The easiest part is $g'(x)$ given by $$\begin{aligned}g'(x) &= (1 + f'(x))\log(x + f(x))\log\log(x + f(x))\\ &\,\,\,\,+\,\, (1 + f'(x))\log\log(x + f(x))\\ &\,\,\,\,+\,\, (1 + f'(x))\\ &= ( 1 + f'(x))\{1 + \log\log(x + f(x)) + \log(x + f(x))\log\log(x + f(x))\}\end{aligned}$$ Based on the assumption made in bold we can see that $(1 + f'(x))g'(x)$ tends to $$(1 - e^{e + 1})^{2}(e + 2)\tag{7}$$ From $(1)$ we can see that $\log f(x) = p(x)\log p(x)$ where $p(x) = (1 + x)^{1/x}$. Hence \begin{align}\frac{f'(x)}{f(x)} &= p'(x)(1 + \log p(x))\notag\\ &= p(x)(1 + \log p(x))(\log p(x))'\notag\\ &= p(x)(1 + \log p(x))\left(\frac{\log (1 + x)}{x}\right)'\notag\\ &= p(x)(1 + \log p(x))\left(\frac{x - (1 + x)\log(1 + x)}{x^{2}(1 + x)}\right)\tag{8}\end{align} Now we can see that $p(x) \to e$ so that $f'(x)/f(x)$ tends to $(2e)(-1/2) = -e$. Since $f(x) \to e^{e}$ we see that $f'(x) \to -e^{e + 1}$ and our assumption (mentioned in bold earlier) is verified (which at the same time verifies $(7)$).

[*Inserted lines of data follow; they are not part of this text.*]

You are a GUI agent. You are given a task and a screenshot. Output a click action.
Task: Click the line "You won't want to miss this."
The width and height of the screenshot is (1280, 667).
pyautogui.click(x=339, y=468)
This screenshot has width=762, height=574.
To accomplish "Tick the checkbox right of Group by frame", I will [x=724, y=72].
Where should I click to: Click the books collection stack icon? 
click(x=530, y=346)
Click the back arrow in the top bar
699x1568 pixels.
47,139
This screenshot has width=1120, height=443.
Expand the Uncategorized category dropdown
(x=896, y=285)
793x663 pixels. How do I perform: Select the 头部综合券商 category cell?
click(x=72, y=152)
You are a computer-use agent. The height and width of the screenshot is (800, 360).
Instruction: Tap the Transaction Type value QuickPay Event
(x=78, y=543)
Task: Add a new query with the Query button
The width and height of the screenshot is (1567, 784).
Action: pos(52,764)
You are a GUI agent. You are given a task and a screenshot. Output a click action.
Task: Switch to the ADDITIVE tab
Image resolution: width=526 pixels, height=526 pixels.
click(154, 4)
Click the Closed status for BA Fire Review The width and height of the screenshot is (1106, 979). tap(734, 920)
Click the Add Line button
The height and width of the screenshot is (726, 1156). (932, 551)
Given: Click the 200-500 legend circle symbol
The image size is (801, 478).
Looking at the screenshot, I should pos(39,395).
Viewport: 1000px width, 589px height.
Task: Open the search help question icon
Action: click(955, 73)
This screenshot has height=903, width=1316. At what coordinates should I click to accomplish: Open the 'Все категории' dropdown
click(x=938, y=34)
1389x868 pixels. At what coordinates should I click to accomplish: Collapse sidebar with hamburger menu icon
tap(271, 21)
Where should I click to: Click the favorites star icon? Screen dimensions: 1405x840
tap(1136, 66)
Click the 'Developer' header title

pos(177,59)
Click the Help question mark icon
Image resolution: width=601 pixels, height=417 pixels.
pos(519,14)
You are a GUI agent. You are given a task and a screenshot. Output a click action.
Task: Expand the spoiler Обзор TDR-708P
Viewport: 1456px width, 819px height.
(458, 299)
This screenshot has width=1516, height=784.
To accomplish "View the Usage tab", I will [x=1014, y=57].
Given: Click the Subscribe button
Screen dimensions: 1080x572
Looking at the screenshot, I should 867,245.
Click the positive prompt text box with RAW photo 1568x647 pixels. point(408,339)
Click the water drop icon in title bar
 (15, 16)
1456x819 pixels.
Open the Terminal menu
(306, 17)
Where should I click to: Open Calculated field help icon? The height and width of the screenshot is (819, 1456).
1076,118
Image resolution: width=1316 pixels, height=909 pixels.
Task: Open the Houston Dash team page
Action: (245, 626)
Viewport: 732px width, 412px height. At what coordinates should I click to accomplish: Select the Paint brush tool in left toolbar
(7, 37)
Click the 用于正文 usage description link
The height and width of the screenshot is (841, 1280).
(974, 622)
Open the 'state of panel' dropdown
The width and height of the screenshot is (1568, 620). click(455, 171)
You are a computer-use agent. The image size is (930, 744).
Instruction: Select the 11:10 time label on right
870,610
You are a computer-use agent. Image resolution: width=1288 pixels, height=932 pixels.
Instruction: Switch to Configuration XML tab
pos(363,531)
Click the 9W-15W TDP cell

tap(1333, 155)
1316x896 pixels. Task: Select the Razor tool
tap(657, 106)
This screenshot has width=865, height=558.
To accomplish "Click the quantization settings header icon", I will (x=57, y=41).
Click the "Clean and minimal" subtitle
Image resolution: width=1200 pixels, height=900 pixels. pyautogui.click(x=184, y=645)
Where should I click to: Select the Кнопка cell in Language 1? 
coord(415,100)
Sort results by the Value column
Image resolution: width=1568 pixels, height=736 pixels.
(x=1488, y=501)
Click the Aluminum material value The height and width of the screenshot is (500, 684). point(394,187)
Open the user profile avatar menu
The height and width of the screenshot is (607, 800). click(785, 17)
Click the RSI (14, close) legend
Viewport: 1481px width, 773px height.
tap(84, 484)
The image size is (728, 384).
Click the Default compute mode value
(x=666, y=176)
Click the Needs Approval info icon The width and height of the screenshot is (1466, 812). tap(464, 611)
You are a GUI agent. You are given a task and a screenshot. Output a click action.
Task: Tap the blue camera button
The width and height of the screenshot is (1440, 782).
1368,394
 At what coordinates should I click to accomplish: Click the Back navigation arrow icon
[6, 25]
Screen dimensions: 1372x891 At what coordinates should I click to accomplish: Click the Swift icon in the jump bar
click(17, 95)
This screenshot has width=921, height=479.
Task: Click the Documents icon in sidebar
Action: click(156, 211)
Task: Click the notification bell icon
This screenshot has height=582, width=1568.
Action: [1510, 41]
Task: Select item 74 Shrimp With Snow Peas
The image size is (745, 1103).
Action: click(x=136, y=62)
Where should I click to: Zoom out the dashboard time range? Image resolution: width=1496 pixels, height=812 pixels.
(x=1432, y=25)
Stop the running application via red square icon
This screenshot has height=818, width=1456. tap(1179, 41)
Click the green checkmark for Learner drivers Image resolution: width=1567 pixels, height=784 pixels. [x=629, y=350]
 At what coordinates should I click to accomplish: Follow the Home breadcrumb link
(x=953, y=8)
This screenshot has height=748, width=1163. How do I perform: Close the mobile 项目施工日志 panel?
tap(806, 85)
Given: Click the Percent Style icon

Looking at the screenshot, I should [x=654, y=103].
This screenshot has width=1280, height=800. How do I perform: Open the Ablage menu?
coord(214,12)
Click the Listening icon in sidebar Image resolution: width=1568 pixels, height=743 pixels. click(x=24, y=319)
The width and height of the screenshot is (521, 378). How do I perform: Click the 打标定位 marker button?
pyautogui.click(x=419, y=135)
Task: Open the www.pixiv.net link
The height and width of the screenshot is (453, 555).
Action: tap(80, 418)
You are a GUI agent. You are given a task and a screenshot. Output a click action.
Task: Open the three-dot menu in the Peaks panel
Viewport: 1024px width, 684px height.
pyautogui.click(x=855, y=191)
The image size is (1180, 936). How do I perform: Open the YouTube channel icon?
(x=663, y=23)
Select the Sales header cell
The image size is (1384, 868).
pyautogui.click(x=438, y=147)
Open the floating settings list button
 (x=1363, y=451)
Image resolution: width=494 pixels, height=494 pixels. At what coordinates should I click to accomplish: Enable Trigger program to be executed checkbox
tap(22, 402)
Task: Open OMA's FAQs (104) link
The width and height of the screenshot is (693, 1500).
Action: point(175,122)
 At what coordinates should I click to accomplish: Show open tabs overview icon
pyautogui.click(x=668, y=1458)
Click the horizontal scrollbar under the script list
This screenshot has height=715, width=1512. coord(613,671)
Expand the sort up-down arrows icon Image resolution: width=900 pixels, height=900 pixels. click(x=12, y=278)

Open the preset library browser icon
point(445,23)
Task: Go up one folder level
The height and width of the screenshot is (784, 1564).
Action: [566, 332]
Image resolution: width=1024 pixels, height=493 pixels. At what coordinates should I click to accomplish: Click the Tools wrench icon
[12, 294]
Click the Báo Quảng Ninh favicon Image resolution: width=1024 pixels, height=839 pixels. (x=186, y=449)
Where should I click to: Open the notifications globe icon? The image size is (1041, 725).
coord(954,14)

Now the hardest part is to differentiate $(8)$ and obtain $f''(x)$. We have $$\begin{aligned}f''(x) &= f'(x)p(x)\{1 + \log p(x)\}\left(\frac{x - (1 + x)\log(1 + x)}{x^{2}(1 + x)}\right)\\ &\,\,+\,\,f(x)\{1 + \log p(x)\}p(x)\left(\frac{x - (1 + x)\log(1 + x)}{x^{2}(1 + x)}\right)^{2}\\ &\,\,+\,\,f(x)p(x)\left(\frac{x - (1 + x)\log(1 + x)}{x^{2}(1 + x)}\right)^{2}\\ &\,\,+\,\,f(x)\{1 + \log p(x)\}p(x)\left(\frac{x - (1 + x)\log(1 + x)}{x^{2}(1 + x)}\right)'\end{aligned}$$ Hence we can see that $f''(x)$ tends to $$e^{e + 2} + \frac{e^{e + 1}}{2} + \frac{e^{e + 1}}{4} + \frac{4e^{e + 1}}{3} = \frac{12e^{e + 2} + 25e^{e + 1}}{12}$$ The desired limit $A$ is thus $$\begin{aligned}A &= \frac{12e^{2e + 3} + 25e^{2e + 2}}{12} - (e + 2)(1 - e^{e + 1})^{2}\\ &= \frac{12e^{2e + 3} + 25e^{2e + 2} - 12(e + 2)(1 - 2e^{e + 1} + e^{2e + 2})}{12}\\ &= \frac{12e^{2e + 3} + 25e^{2e + 2} - 12(e - 2e^{e + 2} + e^{2e + 3} + 2 - 4e^{e + 1} + 2e^{2e + 2})}{12}\\ &= \frac{e^{2e + 2} + 24e^{e + 2} + 48e^{e + 1} - 12e - 24}{12}\end{aligned}$$ The final limit is $A/2e^{2e + 2}$ so that the final limit is given by $$\frac{e^{2e + 2} + 24e^{e + 2} + 48e^{e + 1} - 12e - 24}{24e^{2e + 2}} = \frac{1}{24} + \frac{2e^{e + 2} + 4e^{e + 1} - e - 2}{2e^{2e + 2}}$$ Note: The limit of $$a(x) = \frac{x - (1 + x)\log(1 + x)}{x^{2}(1 + x)} = \dfrac{\dfrac{x}{1 + x} - \log(1 + x)}{x^{2}} = -\frac{1}{2} + \frac{2}{3}x + \cdots$$ and its derivative were calculated using the Taylor expression given above leading to $a(x) \to -1/2$ and $a'(x) \to 2/3$ as $x \to 0$.